CHALLENGE => Format everything from the start of the records down to and including the line that contains "tap(1954, 144)" as a numbered list, skipping any blank lines.

MATERIAL TO PROCESS =>
______________________________

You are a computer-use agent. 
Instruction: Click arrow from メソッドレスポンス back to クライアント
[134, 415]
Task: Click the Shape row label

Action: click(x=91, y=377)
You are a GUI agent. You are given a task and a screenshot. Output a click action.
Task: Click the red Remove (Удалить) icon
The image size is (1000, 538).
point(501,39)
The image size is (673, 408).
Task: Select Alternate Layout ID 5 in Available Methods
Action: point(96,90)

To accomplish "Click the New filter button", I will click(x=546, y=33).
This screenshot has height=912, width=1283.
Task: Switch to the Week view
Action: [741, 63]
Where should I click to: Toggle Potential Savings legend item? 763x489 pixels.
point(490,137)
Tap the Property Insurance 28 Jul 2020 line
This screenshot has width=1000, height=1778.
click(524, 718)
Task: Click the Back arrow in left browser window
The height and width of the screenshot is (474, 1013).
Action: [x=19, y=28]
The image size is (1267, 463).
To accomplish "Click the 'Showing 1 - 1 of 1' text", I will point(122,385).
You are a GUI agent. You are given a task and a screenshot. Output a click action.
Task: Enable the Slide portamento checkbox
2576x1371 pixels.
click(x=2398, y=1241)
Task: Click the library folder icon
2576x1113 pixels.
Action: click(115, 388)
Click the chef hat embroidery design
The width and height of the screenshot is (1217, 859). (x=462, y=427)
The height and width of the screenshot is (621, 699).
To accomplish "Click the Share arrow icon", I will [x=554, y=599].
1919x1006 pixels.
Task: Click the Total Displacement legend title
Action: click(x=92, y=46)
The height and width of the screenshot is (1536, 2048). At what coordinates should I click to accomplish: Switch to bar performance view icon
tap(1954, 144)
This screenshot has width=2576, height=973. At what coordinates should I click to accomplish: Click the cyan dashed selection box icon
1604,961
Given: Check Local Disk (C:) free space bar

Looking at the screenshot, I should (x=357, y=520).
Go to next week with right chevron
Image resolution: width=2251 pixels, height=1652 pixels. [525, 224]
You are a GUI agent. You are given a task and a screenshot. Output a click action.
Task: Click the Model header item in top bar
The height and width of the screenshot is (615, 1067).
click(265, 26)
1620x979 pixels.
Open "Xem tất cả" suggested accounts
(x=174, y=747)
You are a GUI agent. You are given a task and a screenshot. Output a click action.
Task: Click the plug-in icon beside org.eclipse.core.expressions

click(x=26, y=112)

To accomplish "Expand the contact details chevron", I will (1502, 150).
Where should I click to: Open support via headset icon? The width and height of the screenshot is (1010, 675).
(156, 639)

______________________________

FINISHED TASK =>
1. You are a computer-use agent. 
2. Instruction: Click arrow from メソッドレスポンス back to クライアント
3. [134, 415]
4. Task: Click the Shape row label
5. Action: click(x=91, y=377)
6. You are a GUI agent. You are given a task and a screenshot. Output a click action.
7. Task: Click the red Remove (Удалить) icon
8. The image size is (1000, 538).
9. point(501,39)
10. The image size is (673, 408).
11. Task: Select Alternate Layout ID 5 in Available Methods
12. Action: point(96,90)
13. To accomplish "Click the New filter button", I will click(x=546, y=33).
14. This screenshot has height=912, width=1283.
15. Task: Switch to the Week view
16. Action: [741, 63]
17. Where should I click to: Toggle Potential Savings legend item? 763x489 pixels.
18. point(490,137)
19. Tap the Property Insurance 28 Jul 2020 line
20. This screenshot has width=1000, height=1778.
21. click(524, 718)
22. Task: Click the Back arrow in left browser window
23. The height and width of the screenshot is (474, 1013).
24. Action: [x=19, y=28]
25. The image size is (1267, 463).
26. To accomplish "Click the 'Showing 1 - 1 of 1' text", I will point(122,385).
27. You are a GUI agent. You are given a task and a screenshot. Output a click action.
28. Task: Enable the Slide portamento checkbox
29. 2576x1371 pixels.
30. click(x=2398, y=1241)
31. Task: Click the library folder icon
32. 2576x1113 pixels.
33. Action: click(115, 388)
34. Click the chef hat embroidery design
35. The width and height of the screenshot is (1217, 859). (x=462, y=427)
36. The height and width of the screenshot is (621, 699).
37. To accomplish "Click the Share arrow icon", I will [x=554, y=599].
38. 1919x1006 pixels.
39. Task: Click the Total Displacement legend title
40. Action: click(x=92, y=46)
41. The height and width of the screenshot is (1536, 2048). At what coordinates should I click to accomplish: Switch to bar performance view icon
42. tap(1954, 144)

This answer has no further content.